How to Observe During the Incident Response Process: OODA for DFIR 2020

The holidays are over, we’ve caught up on our work, and it’s time to reload the concept of the endpoint triage OODA loop back into our brains. In this post, you’ll learn how to approach the “Observe” phase of OODA during your incident response process.

This post continues the one from 6 (!) weeks ago on using the OODA loop during endpoint triage.

Series Alignment

I’m going to assume you’ve forgotten nearly everything from early December, so let’s review the basics:

  • OODA is a decision-making model that is natural to many people but also formalized to help optimize processes
  • It consists of four phases that continue to repeat and provide feedback. The idea is to quickly iterate through them faster than your adversary and therefore make decisions faster than they do
  • There are several other articles about using OODA in incident response, but we are focused at a micro-level on endpoint triage. In other words, the process that we use to investigate an endpoint for an intrusion.

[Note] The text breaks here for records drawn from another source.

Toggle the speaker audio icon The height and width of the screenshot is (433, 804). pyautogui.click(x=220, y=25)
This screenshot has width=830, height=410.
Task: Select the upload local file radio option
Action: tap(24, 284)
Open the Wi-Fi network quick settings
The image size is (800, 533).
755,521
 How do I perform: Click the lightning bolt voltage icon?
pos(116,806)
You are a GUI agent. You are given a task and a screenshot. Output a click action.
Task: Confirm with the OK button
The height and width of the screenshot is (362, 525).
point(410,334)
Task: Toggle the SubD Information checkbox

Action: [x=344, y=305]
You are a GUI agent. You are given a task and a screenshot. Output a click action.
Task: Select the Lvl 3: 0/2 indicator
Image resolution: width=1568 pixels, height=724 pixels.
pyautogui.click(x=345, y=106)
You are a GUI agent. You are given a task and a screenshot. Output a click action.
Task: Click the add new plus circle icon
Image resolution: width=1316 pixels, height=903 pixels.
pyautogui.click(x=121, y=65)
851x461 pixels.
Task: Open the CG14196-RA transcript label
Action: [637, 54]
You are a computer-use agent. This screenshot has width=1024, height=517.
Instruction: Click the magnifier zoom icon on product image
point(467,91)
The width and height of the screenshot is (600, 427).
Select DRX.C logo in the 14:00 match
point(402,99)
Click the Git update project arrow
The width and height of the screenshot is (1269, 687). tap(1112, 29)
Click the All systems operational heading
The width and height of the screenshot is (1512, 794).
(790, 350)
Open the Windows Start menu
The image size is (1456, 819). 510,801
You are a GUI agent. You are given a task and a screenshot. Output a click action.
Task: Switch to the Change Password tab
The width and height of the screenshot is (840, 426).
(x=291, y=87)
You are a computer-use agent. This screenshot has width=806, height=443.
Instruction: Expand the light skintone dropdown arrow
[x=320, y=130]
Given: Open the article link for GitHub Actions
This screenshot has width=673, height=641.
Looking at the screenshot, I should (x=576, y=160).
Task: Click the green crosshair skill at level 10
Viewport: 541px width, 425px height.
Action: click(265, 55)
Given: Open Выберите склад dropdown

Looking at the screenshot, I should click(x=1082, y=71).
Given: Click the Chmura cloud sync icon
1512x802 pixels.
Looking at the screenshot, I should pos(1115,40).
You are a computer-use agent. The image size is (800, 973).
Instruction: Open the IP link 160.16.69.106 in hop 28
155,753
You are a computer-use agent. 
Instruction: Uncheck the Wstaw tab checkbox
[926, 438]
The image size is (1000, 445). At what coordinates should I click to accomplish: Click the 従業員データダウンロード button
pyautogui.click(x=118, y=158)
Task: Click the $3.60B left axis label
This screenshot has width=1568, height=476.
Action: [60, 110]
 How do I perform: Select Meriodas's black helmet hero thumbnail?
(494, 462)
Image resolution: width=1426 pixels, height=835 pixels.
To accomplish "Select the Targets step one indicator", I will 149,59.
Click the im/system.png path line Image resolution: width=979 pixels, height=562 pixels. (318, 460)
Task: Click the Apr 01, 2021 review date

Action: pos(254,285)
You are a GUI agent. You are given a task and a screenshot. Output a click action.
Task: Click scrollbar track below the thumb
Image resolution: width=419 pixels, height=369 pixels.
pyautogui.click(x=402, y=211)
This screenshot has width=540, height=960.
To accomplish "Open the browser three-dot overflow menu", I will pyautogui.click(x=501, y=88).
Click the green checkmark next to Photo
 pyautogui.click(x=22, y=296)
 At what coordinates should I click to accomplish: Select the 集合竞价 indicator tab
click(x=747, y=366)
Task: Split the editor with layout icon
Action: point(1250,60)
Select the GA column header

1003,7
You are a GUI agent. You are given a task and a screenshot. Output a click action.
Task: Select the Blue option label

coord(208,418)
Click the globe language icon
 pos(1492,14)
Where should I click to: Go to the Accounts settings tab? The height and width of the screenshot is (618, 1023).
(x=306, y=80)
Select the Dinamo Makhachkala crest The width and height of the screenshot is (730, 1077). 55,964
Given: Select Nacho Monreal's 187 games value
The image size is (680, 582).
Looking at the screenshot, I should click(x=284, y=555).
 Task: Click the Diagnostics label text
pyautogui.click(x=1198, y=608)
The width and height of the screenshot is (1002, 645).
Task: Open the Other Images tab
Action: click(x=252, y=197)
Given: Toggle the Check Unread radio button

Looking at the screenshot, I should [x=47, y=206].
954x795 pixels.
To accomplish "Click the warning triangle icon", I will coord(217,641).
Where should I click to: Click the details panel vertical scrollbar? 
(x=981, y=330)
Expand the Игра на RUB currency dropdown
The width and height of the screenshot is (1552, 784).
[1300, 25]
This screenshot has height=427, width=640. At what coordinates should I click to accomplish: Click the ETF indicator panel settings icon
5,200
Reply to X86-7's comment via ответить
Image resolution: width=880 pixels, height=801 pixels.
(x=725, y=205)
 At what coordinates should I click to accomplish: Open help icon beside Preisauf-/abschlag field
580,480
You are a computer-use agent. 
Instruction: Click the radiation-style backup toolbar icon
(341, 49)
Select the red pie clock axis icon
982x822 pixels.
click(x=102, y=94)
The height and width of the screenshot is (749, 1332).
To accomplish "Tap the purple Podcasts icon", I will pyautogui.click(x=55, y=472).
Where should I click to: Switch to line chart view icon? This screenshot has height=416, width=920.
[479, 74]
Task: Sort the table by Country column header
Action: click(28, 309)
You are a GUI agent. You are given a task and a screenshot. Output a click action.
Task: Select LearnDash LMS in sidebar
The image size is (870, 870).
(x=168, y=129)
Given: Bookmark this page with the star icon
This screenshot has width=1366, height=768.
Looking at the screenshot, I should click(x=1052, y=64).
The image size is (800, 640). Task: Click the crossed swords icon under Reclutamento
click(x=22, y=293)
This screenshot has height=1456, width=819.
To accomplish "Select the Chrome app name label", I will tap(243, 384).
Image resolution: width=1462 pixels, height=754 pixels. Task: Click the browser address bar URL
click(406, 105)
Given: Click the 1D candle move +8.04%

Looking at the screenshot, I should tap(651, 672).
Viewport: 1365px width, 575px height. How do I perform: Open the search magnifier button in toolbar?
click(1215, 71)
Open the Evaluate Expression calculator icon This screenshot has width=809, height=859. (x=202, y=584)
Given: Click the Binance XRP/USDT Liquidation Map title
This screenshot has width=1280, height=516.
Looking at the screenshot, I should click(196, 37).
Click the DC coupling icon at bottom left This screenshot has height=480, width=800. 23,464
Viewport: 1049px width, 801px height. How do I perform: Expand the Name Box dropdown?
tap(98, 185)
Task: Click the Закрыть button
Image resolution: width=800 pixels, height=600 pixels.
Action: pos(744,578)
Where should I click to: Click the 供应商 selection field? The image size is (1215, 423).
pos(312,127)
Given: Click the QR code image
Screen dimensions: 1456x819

OODA is an acronym with four repeating phases:

  • Observe: Observe the situation using a variety of sources that are available. You will never be able to collect all data before making your first decision
  • Orient: Use your experience and training to make sense of what you are seeing. Make hypotheses about what is happening and predictions about what could happen next
  • Decide: Based on your goals, orientation, and timing needs, decide on what action to take and when. Actions could include testing a hypothesis about the current state (i.e. get more data) or to try to change the predictions about what will happen next (i.e. thwart a bad guy)
  • Act: Implement the decision.

The impact of the action (and at all stages) should be observed and fed back so that a new orientation can be made and another follow on decision and action.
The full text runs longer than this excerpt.